La parte più visibile di questa nuova produzione è l’utilizzo dei Droni teleguidati al posto della costosa coppia di elicotteri (elicottero-ponte ed elicottero con telecamera), con tutta la struttura altrettanto costosa che il loro utilizzo comporta. Un gigantismo che la Rai non si può più permettere e tantomeno gli organizzatori.
“I droni, però, sono la punta dell’iceberg di un sistema complesso che richiede professionalità d’eccellenza” ha precisato Luigi Chiabrera, quando mercoledì 27 febbraio, a Torino, al Museo della musica situato all’interno della Mole antonelliana, ha presentato il bilancio della prima, sperimentale, diretta Rai effettuata col nuovo sistema.
Ecco i dettagli:
Telecamere – Ne sono state utilizzate 10, di cui una radio camera, quattro camere connesse via cavo triax e cinque camere in movimento. Il tutto è stato coordinato nell’OBVan Regia dal regista.
Droni (nella foto) – Ne sono stati uitilizzati 2, rispettivamente a quattro e a dodici eliche. La loro versatilità ha consentito di sfruttare una prospettiva da “telecamera a spalla” proponendo prospettive aeree nuove, più vicine alla testa dei maratoneti e con più possibilità di lasciarsi scorrere sotto la gara, inquadrando così anche chi corre nel mezzo del serpentone dei runner e nelle retrovie. Durante la presentazione è stato riproposto unn passaggio della diretta con gli atleti inquadrati dentro a un tunnel, una sequenza impossibile dall’elicottero e difficile anche per un operatore in moto, se utilizza un sistema di trasmissione immagini tradizionale.

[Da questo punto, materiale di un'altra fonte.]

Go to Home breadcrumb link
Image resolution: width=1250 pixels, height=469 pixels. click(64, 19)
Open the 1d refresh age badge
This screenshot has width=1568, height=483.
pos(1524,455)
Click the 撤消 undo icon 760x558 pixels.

Tecnologia broadband multicanale – La tradizionale presenza dell’elicottero ponte per la trasmissione delle immagini dalle telecamere in movimento (sulle motociclette, sull’elicottero, etc.) è stata sostituita da una tecnologia broadband multicanale (per la Turin Marathon sono stati utilizzati dei modem Live U 40 e Live U 60. Di dimensioni più contenute il primo, più adatto a essere sollevato con i droni, i due sistemi di codifica possono contenere rispettivamente 4 e 8 sim card/chiavette internet contemporaneamente. Per la prima volta in un evento pubblico è stata utilizzata la tecnologia 4G/LTE, lanciata sul mercato da Telecomitalia appena qualche giorno prima della gara del 18 novembre 2012. Le immagini, una volta trasmesse in regia, sono state riassemblate in un server, utilizzando un fascio di fibra ottica da 100 Mb, suddiviso sulle cinque telecamere in movimento. Giunte le immagini in regia, il regista sceglie le migliori e le trasmette corredandole della grafica necessaria attraverso un sistema di uplink satellitare. L’utilizzo della rete mobile LTE e 42M ha quindi eliminato la necessità del sorvolo di elicotteri con un notevole risparmio dal punto di vista economico e un ridotto impatto ambientale.

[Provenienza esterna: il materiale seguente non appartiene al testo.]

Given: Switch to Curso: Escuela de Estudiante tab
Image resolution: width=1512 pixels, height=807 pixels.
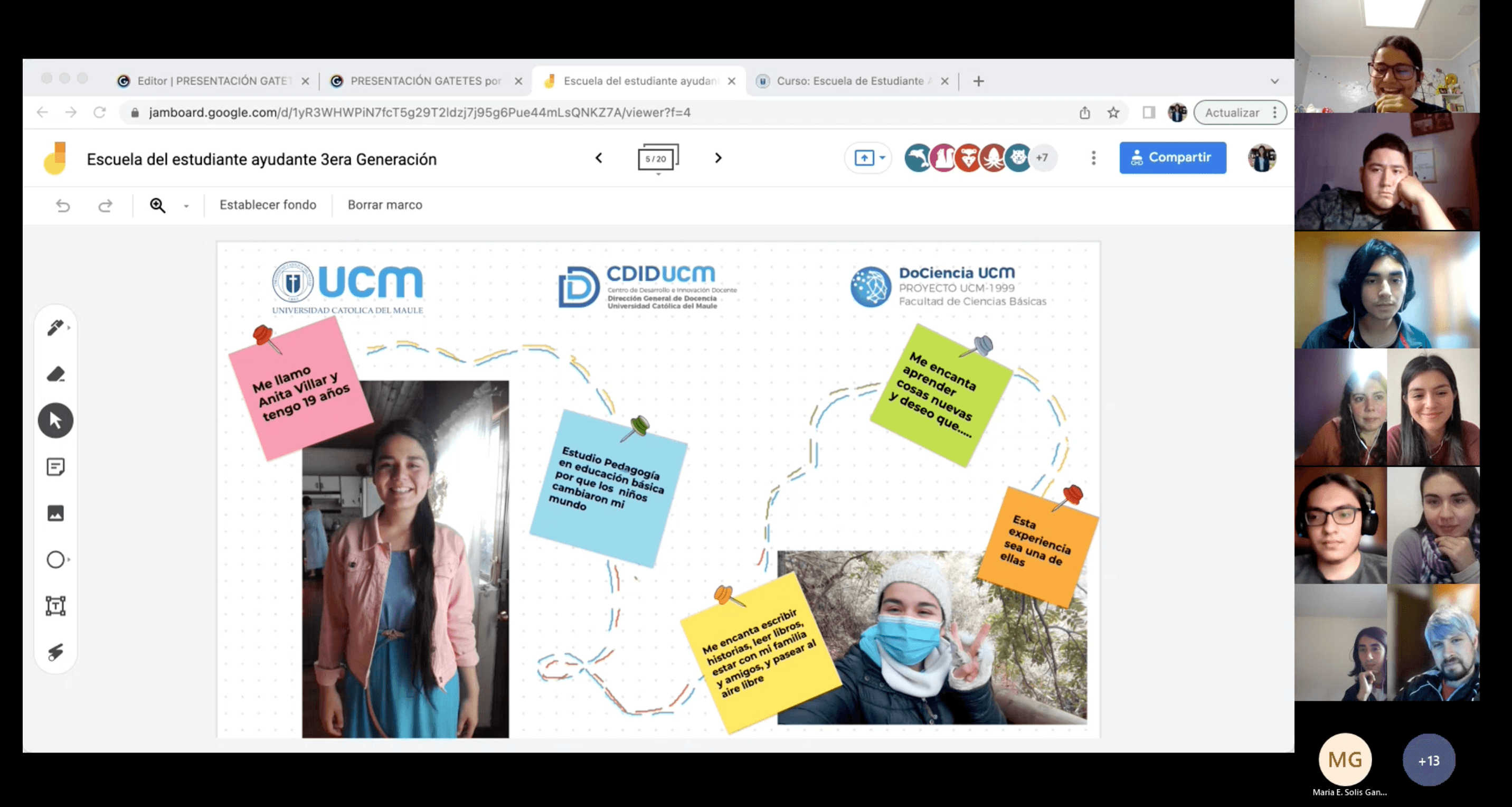Looking at the screenshot, I should coord(849,81).
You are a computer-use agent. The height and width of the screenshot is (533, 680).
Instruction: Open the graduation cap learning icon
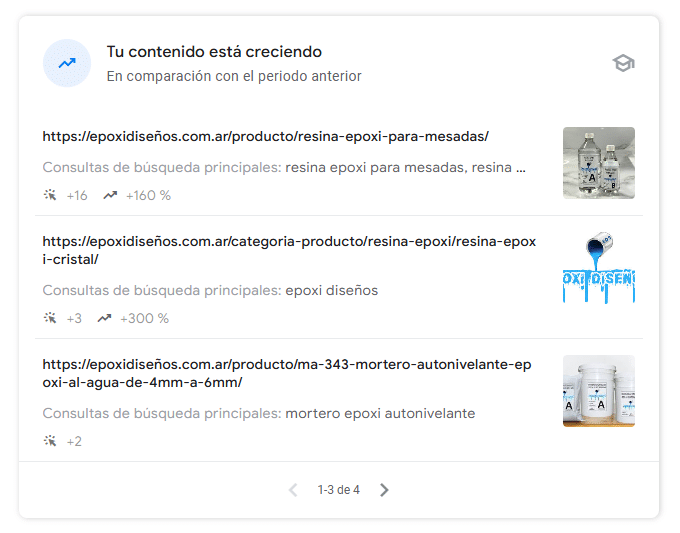[x=624, y=63]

Fonia da cellulare – Una struttura di bridge da parte del partner Telecomitalia ha assicurato la comunicazione tra i diversi operatori impegnati nella produzione televisiva. Questo sistema ha permesso il trasferimento di informazioni tra la regia e i cameramen, e la messa in onda del segnale audio proveniente dalle postazioni in bicicletta di Laura Fogli (testa gara donne) e Orlando Pizzolato (testa gara uomini). Per facilitare l’operatività durante la diretta è stata realizzata un’applicazione ad hoc per Android, che consentiva ai diversi operatori di rimanere in contatto continuo con la regia e al sistema stesso di individuare eventuali sospensioni della linea con l’immediato recupero della stessa.
Potrebbe essere l’inizio di un nuovo sistema di lavoro, che possa con costi contenuti essere proposto anche a network diversi dalla Rai e che possa portare sul piccolo schermo anche gare di dimensione medio-piccola, fino a ora quasi sempre escluse dalla trasmissione.